▶ RECORDS TO PROCESS
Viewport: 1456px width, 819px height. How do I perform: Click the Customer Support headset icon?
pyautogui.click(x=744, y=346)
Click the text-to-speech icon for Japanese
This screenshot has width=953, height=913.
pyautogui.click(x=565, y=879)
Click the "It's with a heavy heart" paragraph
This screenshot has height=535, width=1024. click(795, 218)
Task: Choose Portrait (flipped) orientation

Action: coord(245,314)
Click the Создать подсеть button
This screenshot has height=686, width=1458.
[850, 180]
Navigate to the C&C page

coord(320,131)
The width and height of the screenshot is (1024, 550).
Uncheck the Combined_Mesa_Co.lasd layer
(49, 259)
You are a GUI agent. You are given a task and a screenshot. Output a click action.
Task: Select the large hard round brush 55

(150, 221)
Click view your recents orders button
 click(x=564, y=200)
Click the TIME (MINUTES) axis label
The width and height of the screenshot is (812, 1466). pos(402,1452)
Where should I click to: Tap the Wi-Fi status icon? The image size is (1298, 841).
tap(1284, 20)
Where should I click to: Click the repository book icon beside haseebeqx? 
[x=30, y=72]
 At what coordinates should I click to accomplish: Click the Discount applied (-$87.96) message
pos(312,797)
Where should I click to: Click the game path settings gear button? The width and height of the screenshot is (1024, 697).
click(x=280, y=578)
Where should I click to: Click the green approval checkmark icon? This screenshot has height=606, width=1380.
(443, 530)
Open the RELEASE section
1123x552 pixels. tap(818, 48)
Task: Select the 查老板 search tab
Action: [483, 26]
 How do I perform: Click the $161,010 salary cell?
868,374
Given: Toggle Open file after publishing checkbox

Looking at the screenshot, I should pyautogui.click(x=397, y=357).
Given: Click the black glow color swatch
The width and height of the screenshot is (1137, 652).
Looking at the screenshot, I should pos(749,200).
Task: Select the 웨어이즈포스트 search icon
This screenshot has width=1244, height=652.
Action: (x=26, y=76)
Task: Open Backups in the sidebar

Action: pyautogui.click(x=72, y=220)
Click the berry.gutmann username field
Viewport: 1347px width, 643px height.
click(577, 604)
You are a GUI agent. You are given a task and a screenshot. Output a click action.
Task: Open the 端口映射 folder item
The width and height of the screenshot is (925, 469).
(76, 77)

▶ ASSIGNED TASK
Each record above is to be printed again exactly as written.

▶ RESULT OF THIS TASK
Viewport: 1456px width, 819px height. How do I perform: Click the Customer Support headset icon?
pyautogui.click(x=744, y=346)
Click the text-to-speech icon for Japanese
This screenshot has width=953, height=913.
pyautogui.click(x=565, y=879)
Click the "It's with a heavy heart" paragraph
This screenshot has height=535, width=1024. click(795, 218)
Task: Choose Portrait (flipped) orientation

Action: coord(245,314)
Click the Создать подсеть button
This screenshot has height=686, width=1458.
[850, 180]
Navigate to the C&C page

coord(320,131)
The width and height of the screenshot is (1024, 550).
Uncheck the Combined_Mesa_Co.lasd layer
(49, 259)
You are a GUI agent. You are given a task and a screenshot. Output a click action.
Task: Select the large hard round brush 55

(150, 221)
Click view your recents orders button
 click(x=564, y=200)
Click the TIME (MINUTES) axis label
The width and height of the screenshot is (812, 1466). pos(402,1452)
Where should I click to: Tap the Wi-Fi status icon? The image size is (1298, 841).
tap(1284, 20)
Where should I click to: Click the repository book icon beside haseebeqx? 
[x=30, y=72]
 At what coordinates should I click to accomplish: Click the Discount applied (-$87.96) message
pos(312,797)
Where should I click to: Click the game path settings gear button? The width and height of the screenshot is (1024, 697).
click(x=280, y=578)
Where should I click to: Click the green approval checkmark icon? This screenshot has height=606, width=1380.
(443, 530)
Open the RELEASE section
1123x552 pixels. tap(818, 48)
Task: Select the 查老板 search tab
Action: [483, 26]
 How do I perform: Click the $161,010 salary cell?
868,374
Given: Toggle Open file after publishing checkbox

Looking at the screenshot, I should pyautogui.click(x=397, y=357).
Given: Click the black glow color swatch
The width and height of the screenshot is (1137, 652).
Looking at the screenshot, I should pos(749,200).
Task: Select the 웨어이즈포스트 search icon
This screenshot has width=1244, height=652.
Action: (x=26, y=76)
Task: Open Backups in the sidebar

Action: pyautogui.click(x=72, y=220)
Click the berry.gutmann username field
Viewport: 1347px width, 643px height.
click(577, 604)
You are a GUI agent. You are given a task and a screenshot. Output a click action.
Task: Open the 端口映射 folder item
The width and height of the screenshot is (925, 469).
(76, 77)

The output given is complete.